Akan tetapi karena takut, dia menahan isaknya sehingga hanya air matanya saja yang bercucuran, dia menangis tanpa suara. Setelah keadaan sunyi kembali dan pasukan itu dengan suara hiruk-pikuk telah kembali memasuki pintu gerbang, barulah Syanti Dewi berani bergerak. Dengan susah payah dia berhasil juga menyeret tubuh Gak Bun Beng keluar dari bawah jembatan, kemudian memondong tubuh pendekar itu dan secepat mungkin dia membawa Gak Bun Beng pergi jauh dari tempat itu.

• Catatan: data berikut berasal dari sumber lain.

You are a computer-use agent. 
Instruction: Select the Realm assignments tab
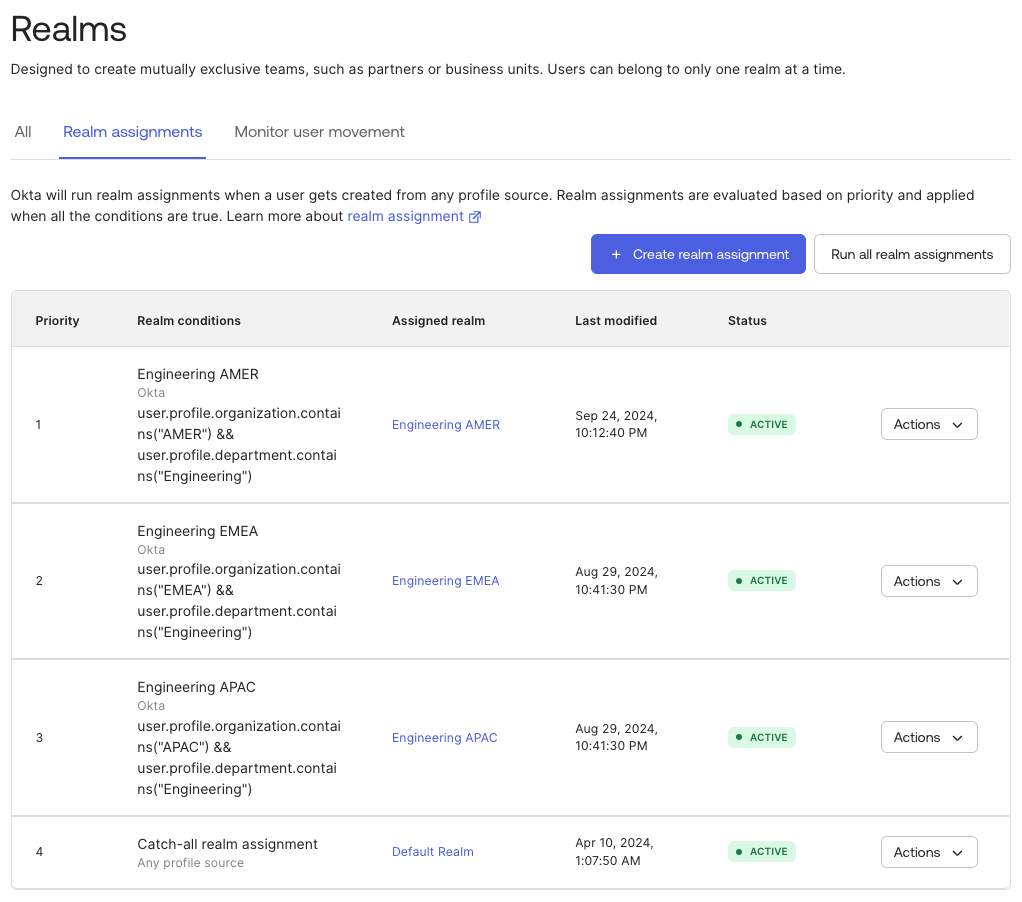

Sampai dua hari dua malam Bun Beng pingsan tak sadarkan diri sama sekali, ditangisi oleh Syanti Dewi di dalam sebuah hutan yang besar dan liar. Berkali-kali Puteri Bhutan ini memanggil-manggil, mengguncang-guncang tubuh pendekar itu, kemudian diseling tangisnya terisak-isak sambil menyatakan penyesalan hatinya kepada Puteri Milana yang dianggapnya kejam!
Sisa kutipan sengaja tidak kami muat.